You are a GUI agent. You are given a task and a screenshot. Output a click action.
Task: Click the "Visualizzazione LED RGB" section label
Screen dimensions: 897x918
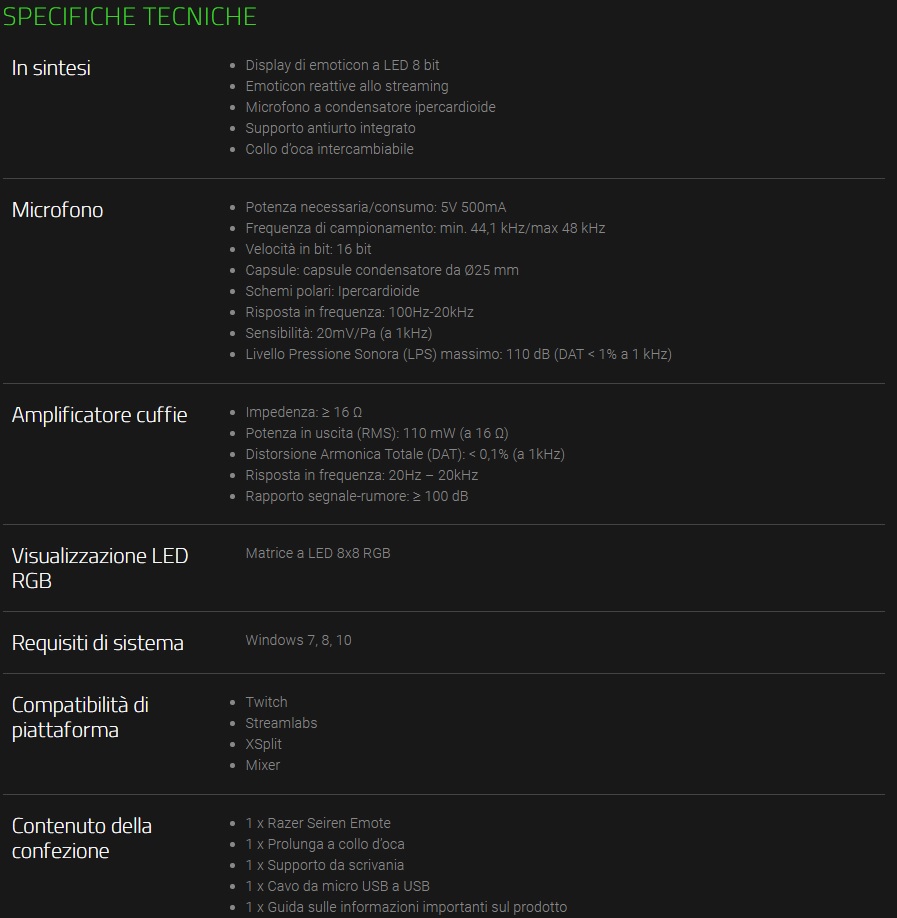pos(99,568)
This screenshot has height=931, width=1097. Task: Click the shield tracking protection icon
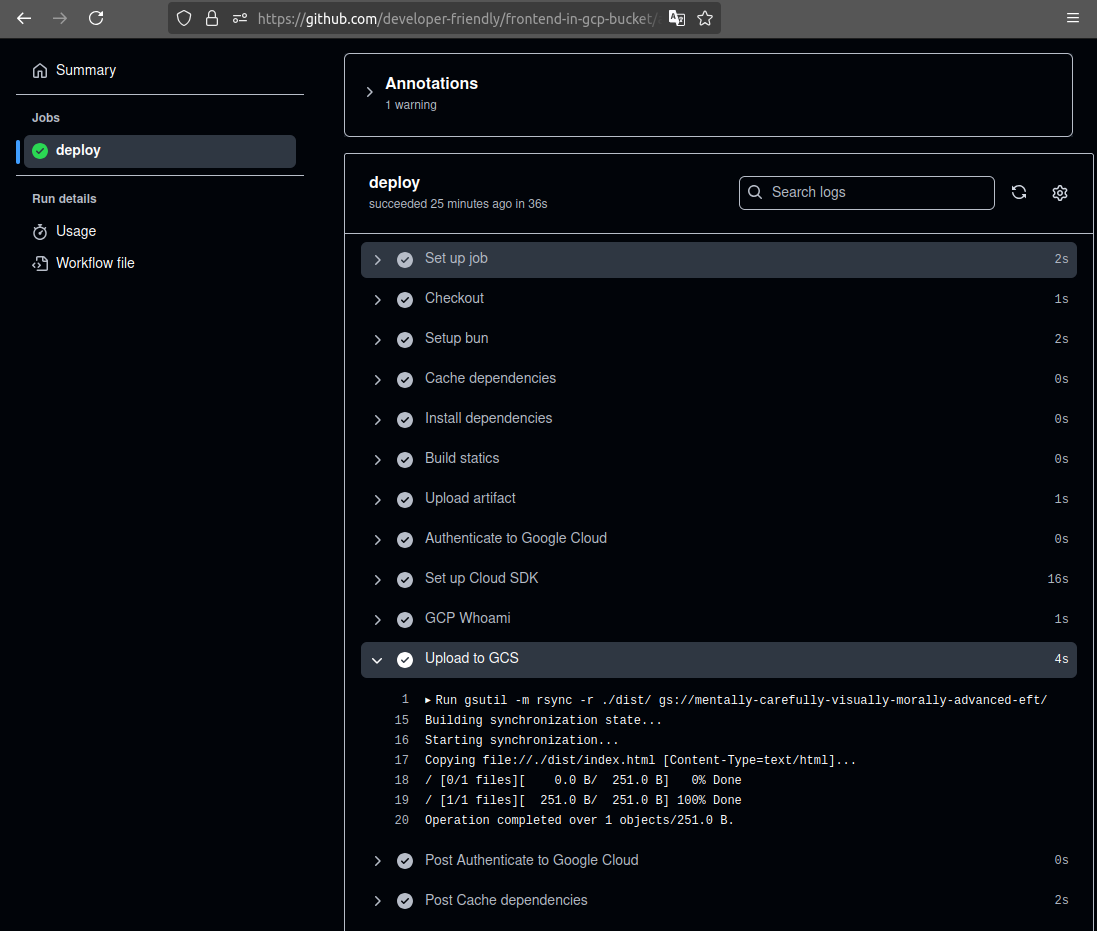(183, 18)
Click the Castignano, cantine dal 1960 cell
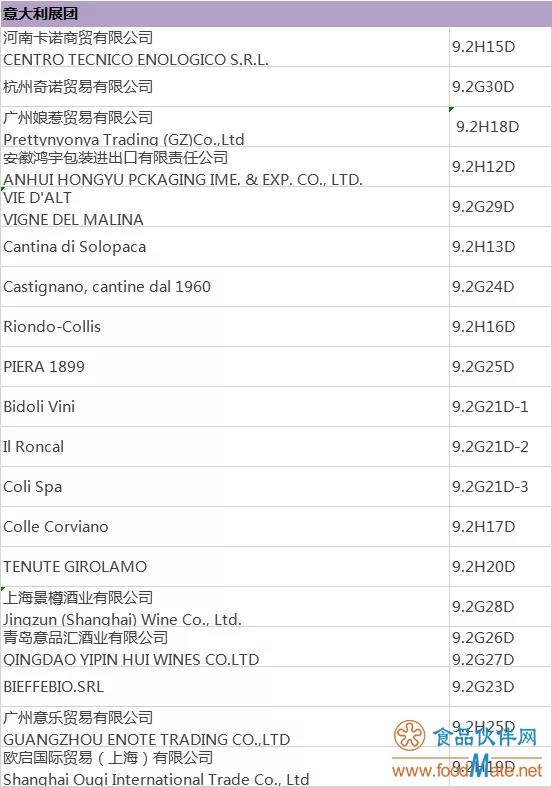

★ ★ ★ ★ ★ ★ ★

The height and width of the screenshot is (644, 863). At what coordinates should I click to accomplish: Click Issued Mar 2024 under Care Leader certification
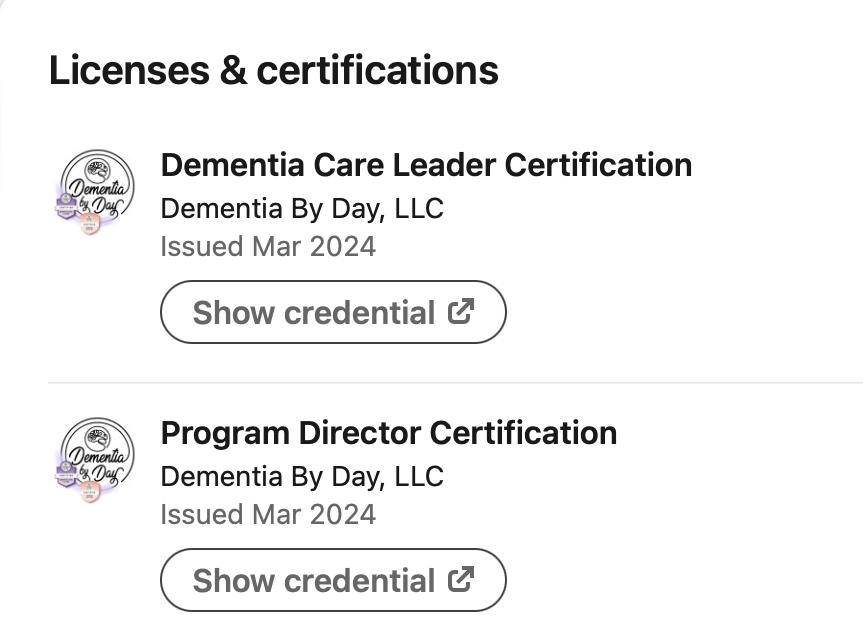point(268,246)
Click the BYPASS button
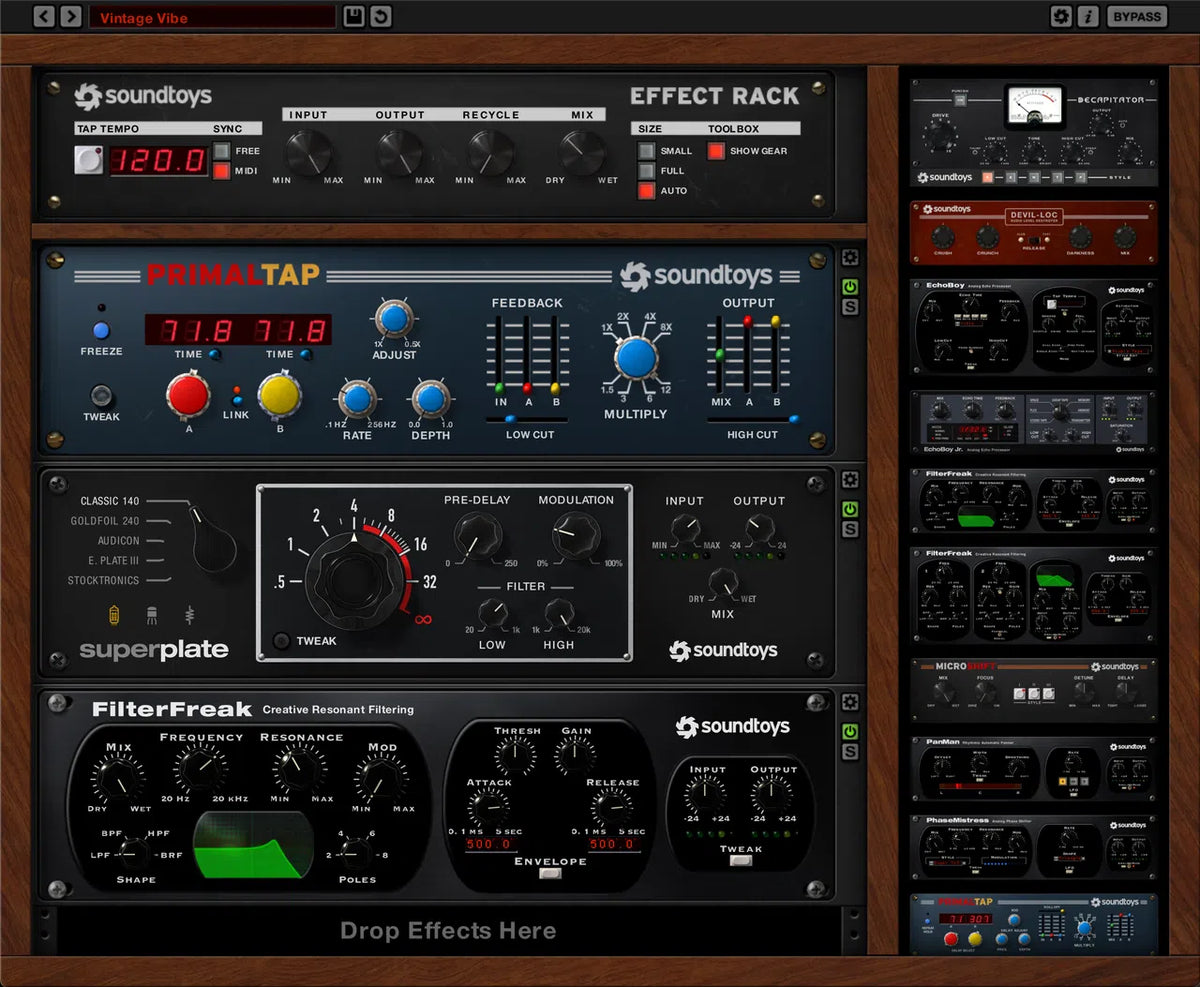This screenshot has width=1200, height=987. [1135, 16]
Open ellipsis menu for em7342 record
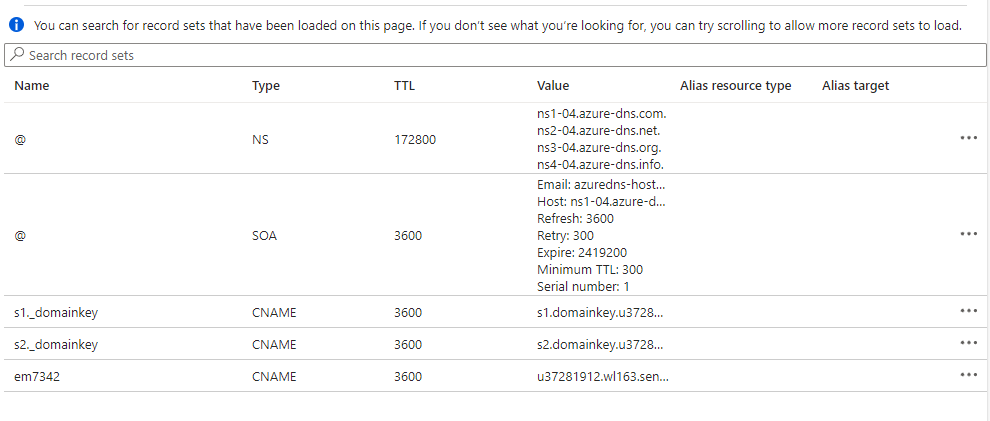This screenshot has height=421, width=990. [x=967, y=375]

★ ★ ★ ★ ★ ★ ★

▶ **YOUR ASSIGNMENT**
Would you write out exactly the lines above, starting at the line containing "You are a GUI" and stopping after the line containing "Click the Castignano, cantine dal 1960 cell"? Omit the pictures.

▶ **WRITTEN REPLY**
You are a GUI agent. You are given a task and a screenshot. Output a click action.
Task: Click the "Visualizzazione LED RGB" section label
Screen dimensions: 897x918
pos(99,568)
This screenshot has height=931, width=1097. Task: Click the shield tracking protection icon
(183, 18)
Click the Castignano, cantine dal 1960 cell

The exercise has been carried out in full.